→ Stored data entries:
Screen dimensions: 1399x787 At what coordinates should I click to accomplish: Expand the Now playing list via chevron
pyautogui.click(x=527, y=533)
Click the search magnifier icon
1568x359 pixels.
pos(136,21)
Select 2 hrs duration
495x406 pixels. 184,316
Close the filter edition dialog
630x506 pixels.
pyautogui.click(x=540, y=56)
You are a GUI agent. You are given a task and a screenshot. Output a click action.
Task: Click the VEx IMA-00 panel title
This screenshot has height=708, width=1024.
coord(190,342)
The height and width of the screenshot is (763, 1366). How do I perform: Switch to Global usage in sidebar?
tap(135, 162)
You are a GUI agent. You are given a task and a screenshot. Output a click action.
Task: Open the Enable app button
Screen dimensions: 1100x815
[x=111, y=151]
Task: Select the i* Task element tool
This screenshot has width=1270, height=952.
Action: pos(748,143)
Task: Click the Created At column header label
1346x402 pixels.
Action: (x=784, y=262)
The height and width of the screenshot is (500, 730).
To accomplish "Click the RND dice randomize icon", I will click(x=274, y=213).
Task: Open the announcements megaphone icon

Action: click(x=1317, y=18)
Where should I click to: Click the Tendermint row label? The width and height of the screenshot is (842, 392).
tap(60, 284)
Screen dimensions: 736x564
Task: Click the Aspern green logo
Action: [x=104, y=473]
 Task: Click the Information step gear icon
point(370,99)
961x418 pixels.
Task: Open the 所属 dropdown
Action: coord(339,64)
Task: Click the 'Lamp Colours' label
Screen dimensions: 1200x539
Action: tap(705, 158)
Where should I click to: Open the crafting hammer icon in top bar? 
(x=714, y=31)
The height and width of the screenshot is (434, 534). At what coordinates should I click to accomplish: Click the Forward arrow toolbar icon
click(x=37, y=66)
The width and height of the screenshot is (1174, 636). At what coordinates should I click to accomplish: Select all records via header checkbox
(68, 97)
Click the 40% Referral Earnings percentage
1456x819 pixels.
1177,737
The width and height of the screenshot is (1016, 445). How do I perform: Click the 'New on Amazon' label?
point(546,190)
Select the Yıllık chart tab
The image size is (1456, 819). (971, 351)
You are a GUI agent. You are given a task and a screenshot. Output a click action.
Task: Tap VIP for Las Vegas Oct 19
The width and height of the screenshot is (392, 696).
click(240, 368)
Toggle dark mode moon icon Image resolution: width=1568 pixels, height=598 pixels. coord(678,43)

→ To do: The entries listed above are to be output exactly. Leave none out.

→ Solution to this problem:
Screen dimensions: 1399x787 At what coordinates should I click to accomplish: Expand the Now playing list via chevron
pyautogui.click(x=527, y=533)
Click the search magnifier icon
1568x359 pixels.
pos(136,21)
Select 2 hrs duration
495x406 pixels. 184,316
Close the filter edition dialog
630x506 pixels.
pyautogui.click(x=540, y=56)
You are a GUI agent. You are given a task and a screenshot. Output a click action.
Task: Click the VEx IMA-00 panel title
This screenshot has height=708, width=1024.
coord(190,342)
The height and width of the screenshot is (763, 1366). How do I perform: Switch to Global usage in sidebar?
tap(135, 162)
You are a GUI agent. You are given a task and a screenshot. Output a click action.
Task: Open the Enable app button
Screen dimensions: 1100x815
[x=111, y=151]
Task: Select the i* Task element tool
This screenshot has width=1270, height=952.
Action: pos(748,143)
Task: Click the Created At column header label
1346x402 pixels.
Action: (x=784, y=262)
The height and width of the screenshot is (500, 730).
To accomplish "Click the RND dice randomize icon", I will click(x=274, y=213).
Task: Open the announcements megaphone icon

Action: click(x=1317, y=18)
Where should I click to: Click the Tendermint row label? The width and height of the screenshot is (842, 392).
tap(60, 284)
Screen dimensions: 736x564
Task: Click the Aspern green logo
Action: [x=104, y=473]
 Task: Click the Information step gear icon
point(370,99)
961x418 pixels.
Task: Open the 所属 dropdown
Action: coord(339,64)
Task: Click the 'Lamp Colours' label
Screen dimensions: 1200x539
Action: tap(705, 158)
Where should I click to: Open the crafting hammer icon in top bar? 
(x=714, y=31)
The height and width of the screenshot is (434, 534). At what coordinates should I click to accomplish: Click the Forward arrow toolbar icon
click(x=37, y=66)
The width and height of the screenshot is (1174, 636). At what coordinates should I click to accomplish: Select all records via header checkbox
(68, 97)
Click the 40% Referral Earnings percentage
1456x819 pixels.
1177,737
The width and height of the screenshot is (1016, 445). How do I perform: Click the 'New on Amazon' label?
point(546,190)
Select the Yıllık chart tab
The image size is (1456, 819). (971, 351)
You are a GUI agent. You are given a task and a screenshot. Output a click action.
Task: Tap VIP for Las Vegas Oct 19
The width and height of the screenshot is (392, 696).
click(240, 368)
Toggle dark mode moon icon Image resolution: width=1568 pixels, height=598 pixels. coord(678,43)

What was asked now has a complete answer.